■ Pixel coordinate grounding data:
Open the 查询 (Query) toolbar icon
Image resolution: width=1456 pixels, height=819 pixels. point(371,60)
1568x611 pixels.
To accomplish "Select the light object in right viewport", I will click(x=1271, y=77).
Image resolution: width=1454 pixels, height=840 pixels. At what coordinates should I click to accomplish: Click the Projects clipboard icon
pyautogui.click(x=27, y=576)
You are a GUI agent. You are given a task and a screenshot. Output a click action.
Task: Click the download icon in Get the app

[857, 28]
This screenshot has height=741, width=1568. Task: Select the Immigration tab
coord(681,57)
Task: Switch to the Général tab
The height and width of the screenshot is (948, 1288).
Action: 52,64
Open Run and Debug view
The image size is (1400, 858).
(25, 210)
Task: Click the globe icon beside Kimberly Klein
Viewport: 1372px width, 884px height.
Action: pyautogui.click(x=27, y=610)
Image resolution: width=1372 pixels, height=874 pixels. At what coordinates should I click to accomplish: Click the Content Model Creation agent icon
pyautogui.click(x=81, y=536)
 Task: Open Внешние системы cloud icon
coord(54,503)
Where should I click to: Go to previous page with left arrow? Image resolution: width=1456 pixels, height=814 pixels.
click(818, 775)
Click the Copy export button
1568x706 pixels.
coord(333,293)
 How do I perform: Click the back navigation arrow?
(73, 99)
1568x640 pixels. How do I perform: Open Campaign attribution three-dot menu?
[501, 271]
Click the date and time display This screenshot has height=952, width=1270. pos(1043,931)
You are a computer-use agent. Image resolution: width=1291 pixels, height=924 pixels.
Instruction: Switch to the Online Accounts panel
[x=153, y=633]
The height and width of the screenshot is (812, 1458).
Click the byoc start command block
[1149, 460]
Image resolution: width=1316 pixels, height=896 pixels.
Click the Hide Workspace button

■ The task: Could you write out, unchanged, the line with "Open Run and Debug view" and every line after it in the data above?

■ Your solution:
Open Run and Debug view
The image size is (1400, 858).
(25, 210)
Task: Click the globe icon beside Kimberly Klein
Viewport: 1372px width, 884px height.
Action: pyautogui.click(x=27, y=610)
Image resolution: width=1372 pixels, height=874 pixels. At what coordinates should I click to accomplish: Click the Content Model Creation agent icon
pyautogui.click(x=81, y=536)
 Task: Open Внешние системы cloud icon
coord(54,503)
Where should I click to: Go to previous page with left arrow? Image resolution: width=1456 pixels, height=814 pixels.
click(818, 775)
Click the Copy export button
1568x706 pixels.
coord(333,293)
 How do I perform: Click the back navigation arrow?
(73, 99)
1568x640 pixels. How do I perform: Open Campaign attribution three-dot menu?
[501, 271]
Click the date and time display This screenshot has height=952, width=1270. pos(1043,931)
You are a computer-use agent. Image resolution: width=1291 pixels, height=924 pixels.
Instruction: Switch to the Online Accounts panel
[x=153, y=633]
The height and width of the screenshot is (812, 1458).
Click the byoc start command block
[1149, 460]
Image resolution: width=1316 pixels, height=896 pixels.
Click the Hide Workspace button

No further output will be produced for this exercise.